Savitzky Golay Swing Points

Posted December 6, 2020

Swing points are localised high or low prices in a time series. Swing point can be used to estimate optimal stop loss or take profit orders since they often become support/resistance at a later point in time. Collections of swing points can be used to identify technical patterns such as ranges, triangles, flags etc. They can also be used for identifying trends and return distributions. Having an automated technique to identify swing points reliably is quite a useful goal.

Swing Filter

One useful property of savitsky-golay filter is that it fits closely to the data without needing to be phase-corrected. The results of this are that they can be used to identify swing points. If we look at the raw charts of prices with multiple levels of smoothing its possible to see that the difference of smoothed values with different window lengths is pretty stationary.

golay_issue

By adding a threshold for the differences in the two smoothed values it is possible to identify peaks. These peaks in the difference between smoothed values correspond to swing points. It’s possible to see that in some cases the threshold is crossed multiple times and in these cases, I opt to output the point with the highest deviation.

golay_issue

The result of this analysis is that the swing points can be determined offline. It is also possible to represent the swing point as the distribution of the ticks that are over the thresholds rather than a single point. The mean of these swing distributions can be used as a more reliable exit point since this is where most trading took place when the price changed direction and it thus where most remaining unfilled limit order trades are left.

golay_issue

Issues

Because zero lag filters change their estimates for recent values any recent swing points should be treated with caution due to the fact the smoothed values will change. The issue with zero lag filters is discussed here in more detail here. Even taking all this into account swing points are however useful for identifying past regimes.

Distribution Analysis

If we categorise the returns in to post a swing high or post swing low we can split the data into down legs and up legs respectively. If we look at the return distributions in these two market states we can see a clear distinction.

retrun_distributions

from scipy import stats
print(stats.skewnorm.fit(down_dist))
print(stats.skewnorm.fit(up_dist))

(1.4658222894017205, -0.0016728646504871707, 0.0032637137213598483)
(-0.97297328513577, 0.00145681876112843, 0.003516953005318996)

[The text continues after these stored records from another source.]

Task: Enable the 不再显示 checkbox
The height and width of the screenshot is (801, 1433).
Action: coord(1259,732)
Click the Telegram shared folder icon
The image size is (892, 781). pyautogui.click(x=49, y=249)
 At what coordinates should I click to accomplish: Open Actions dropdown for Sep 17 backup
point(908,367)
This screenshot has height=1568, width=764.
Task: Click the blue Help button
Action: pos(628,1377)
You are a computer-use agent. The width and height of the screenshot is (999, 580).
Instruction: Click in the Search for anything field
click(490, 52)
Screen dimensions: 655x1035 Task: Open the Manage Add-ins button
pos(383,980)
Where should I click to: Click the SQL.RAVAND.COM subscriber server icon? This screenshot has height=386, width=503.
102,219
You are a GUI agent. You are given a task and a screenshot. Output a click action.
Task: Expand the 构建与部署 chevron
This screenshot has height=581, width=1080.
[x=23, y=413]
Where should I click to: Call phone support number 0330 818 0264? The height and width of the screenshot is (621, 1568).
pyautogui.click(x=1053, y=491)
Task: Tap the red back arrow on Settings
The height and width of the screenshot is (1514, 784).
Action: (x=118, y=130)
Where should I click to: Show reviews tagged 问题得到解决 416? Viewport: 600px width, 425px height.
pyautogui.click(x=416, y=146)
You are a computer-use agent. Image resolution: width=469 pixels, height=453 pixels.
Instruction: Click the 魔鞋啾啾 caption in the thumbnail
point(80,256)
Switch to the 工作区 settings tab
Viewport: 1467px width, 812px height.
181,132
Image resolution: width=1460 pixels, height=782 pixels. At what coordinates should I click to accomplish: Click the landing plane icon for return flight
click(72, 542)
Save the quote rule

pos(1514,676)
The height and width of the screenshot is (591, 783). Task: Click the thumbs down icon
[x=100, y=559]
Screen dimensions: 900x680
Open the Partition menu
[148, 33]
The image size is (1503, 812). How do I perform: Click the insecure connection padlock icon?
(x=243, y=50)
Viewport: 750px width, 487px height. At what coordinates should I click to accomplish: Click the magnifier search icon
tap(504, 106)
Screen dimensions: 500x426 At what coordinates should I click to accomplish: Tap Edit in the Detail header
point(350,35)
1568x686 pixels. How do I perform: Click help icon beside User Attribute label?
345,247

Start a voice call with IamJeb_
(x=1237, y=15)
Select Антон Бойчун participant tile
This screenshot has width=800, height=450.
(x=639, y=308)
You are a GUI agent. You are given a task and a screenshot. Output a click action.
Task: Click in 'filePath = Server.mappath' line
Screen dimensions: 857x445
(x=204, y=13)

It can be seen in an up leg there is a positive skew and vice versa in a down leg. This information alone is not that useful since if you don’t know the current market state then its impossible to know what is likely to happen. It would be interesting to use the information about these unconditional distributions to test what the likely state of the market is.

\[Pr(state | return)\]

I have not looked at predicting market state given returns but this would be a promising follow up analysis.